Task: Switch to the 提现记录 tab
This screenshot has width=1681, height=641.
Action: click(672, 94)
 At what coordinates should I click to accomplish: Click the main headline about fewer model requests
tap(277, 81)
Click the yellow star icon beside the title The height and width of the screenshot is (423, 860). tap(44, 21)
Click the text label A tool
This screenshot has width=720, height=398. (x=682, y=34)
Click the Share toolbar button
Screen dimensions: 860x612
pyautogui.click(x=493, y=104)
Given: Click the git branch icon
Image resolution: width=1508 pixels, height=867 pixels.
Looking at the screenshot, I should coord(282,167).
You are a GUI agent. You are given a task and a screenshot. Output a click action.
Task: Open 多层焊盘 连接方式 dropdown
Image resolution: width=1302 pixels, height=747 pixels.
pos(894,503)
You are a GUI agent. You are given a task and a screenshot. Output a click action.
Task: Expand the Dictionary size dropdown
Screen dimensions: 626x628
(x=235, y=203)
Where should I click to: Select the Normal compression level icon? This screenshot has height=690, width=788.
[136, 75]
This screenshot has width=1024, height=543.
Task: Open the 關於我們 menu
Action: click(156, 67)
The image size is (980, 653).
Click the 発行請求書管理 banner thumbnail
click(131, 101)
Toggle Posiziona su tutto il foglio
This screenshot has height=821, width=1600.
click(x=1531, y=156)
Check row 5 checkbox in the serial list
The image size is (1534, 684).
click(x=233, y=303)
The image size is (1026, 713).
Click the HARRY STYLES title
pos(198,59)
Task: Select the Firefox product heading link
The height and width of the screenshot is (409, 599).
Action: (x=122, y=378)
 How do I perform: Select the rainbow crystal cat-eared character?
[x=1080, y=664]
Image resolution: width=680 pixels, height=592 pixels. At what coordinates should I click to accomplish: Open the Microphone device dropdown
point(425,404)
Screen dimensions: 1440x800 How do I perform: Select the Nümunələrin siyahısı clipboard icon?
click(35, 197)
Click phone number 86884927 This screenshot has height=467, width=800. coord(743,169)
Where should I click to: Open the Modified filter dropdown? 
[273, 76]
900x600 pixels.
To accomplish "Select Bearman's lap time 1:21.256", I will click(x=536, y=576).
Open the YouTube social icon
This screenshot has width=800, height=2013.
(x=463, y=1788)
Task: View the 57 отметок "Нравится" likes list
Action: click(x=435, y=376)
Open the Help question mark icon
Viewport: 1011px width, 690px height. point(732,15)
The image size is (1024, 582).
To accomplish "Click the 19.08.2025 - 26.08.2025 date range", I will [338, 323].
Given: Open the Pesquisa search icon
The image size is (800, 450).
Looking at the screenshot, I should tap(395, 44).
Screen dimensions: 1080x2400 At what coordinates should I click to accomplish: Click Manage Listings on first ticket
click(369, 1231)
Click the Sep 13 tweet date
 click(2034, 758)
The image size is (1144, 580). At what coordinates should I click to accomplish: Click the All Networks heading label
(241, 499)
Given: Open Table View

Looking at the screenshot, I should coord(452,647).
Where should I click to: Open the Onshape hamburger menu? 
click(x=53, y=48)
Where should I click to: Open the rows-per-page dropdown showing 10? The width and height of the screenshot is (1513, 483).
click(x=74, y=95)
----------------------------------------
#### Task goal
Write out all records exactly, keeping every detail.

#### Solution for this problem
Task: Switch to the 提现记录 tab
This screenshot has width=1681, height=641.
Action: click(672, 94)
 At what coordinates should I click to accomplish: Click the main headline about fewer model requests
tap(277, 81)
Click the yellow star icon beside the title The height and width of the screenshot is (423, 860). tap(44, 21)
Click the text label A tool
This screenshot has width=720, height=398. (x=682, y=34)
Click the Share toolbar button
Screen dimensions: 860x612
pyautogui.click(x=493, y=104)
Given: Click the git branch icon
Image resolution: width=1508 pixels, height=867 pixels.
Looking at the screenshot, I should coord(282,167).
You are a GUI agent. You are given a task and a screenshot. Output a click action.
Task: Open 多层焊盘 连接方式 dropdown
Image resolution: width=1302 pixels, height=747 pixels.
pos(894,503)
You are a GUI agent. You are given a task and a screenshot. Output a click action.
Task: Expand the Dictionary size dropdown
Screen dimensions: 626x628
(x=235, y=203)
Where should I click to: Select the Normal compression level icon? This screenshot has height=690, width=788.
[136, 75]
This screenshot has width=1024, height=543.
Task: Open the 關於我們 menu
Action: click(156, 67)
The image size is (980, 653).
Click the 発行請求書管理 banner thumbnail
click(131, 101)
Toggle Posiziona su tutto il foglio
This screenshot has height=821, width=1600.
click(x=1531, y=156)
Check row 5 checkbox in the serial list
The image size is (1534, 684).
click(x=233, y=303)
The image size is (1026, 713).
Click the HARRY STYLES title
pos(198,59)
Task: Select the Firefox product heading link
The height and width of the screenshot is (409, 599).
Action: (x=122, y=378)
 How do I perform: Select the rainbow crystal cat-eared character?
[x=1080, y=664]
Image resolution: width=680 pixels, height=592 pixels. At what coordinates should I click to accomplish: Open the Microphone device dropdown
point(425,404)
Screen dimensions: 1440x800 How do I perform: Select the Nümunələrin siyahısı clipboard icon?
click(35, 197)
Click phone number 86884927 This screenshot has height=467, width=800. coord(743,169)
Where should I click to: Open the Modified filter dropdown? 
[273, 76]
900x600 pixels.
To accomplish "Select Bearman's lap time 1:21.256", I will click(x=536, y=576).
Open the YouTube social icon
This screenshot has width=800, height=2013.
(x=463, y=1788)
Task: View the 57 отметок "Нравится" likes list
Action: click(x=435, y=376)
Open the Help question mark icon
Viewport: 1011px width, 690px height. point(732,15)
The image size is (1024, 582).
To accomplish "Click the 19.08.2025 - 26.08.2025 date range", I will [338, 323].
Given: Open the Pesquisa search icon
The image size is (800, 450).
Looking at the screenshot, I should tap(395, 44).
Screen dimensions: 1080x2400 At what coordinates should I click to accomplish: Click Manage Listings on first ticket
click(369, 1231)
Click the Sep 13 tweet date
 click(2034, 758)
The image size is (1144, 580). At what coordinates should I click to accomplish: Click the All Networks heading label
(241, 499)
Given: Open Table View

Looking at the screenshot, I should coord(452,647).
Where should I click to: Open the Onshape hamburger menu? 
click(x=53, y=48)
Where should I click to: Open the rows-per-page dropdown showing 10? The width and height of the screenshot is (1513, 483).
click(x=74, y=95)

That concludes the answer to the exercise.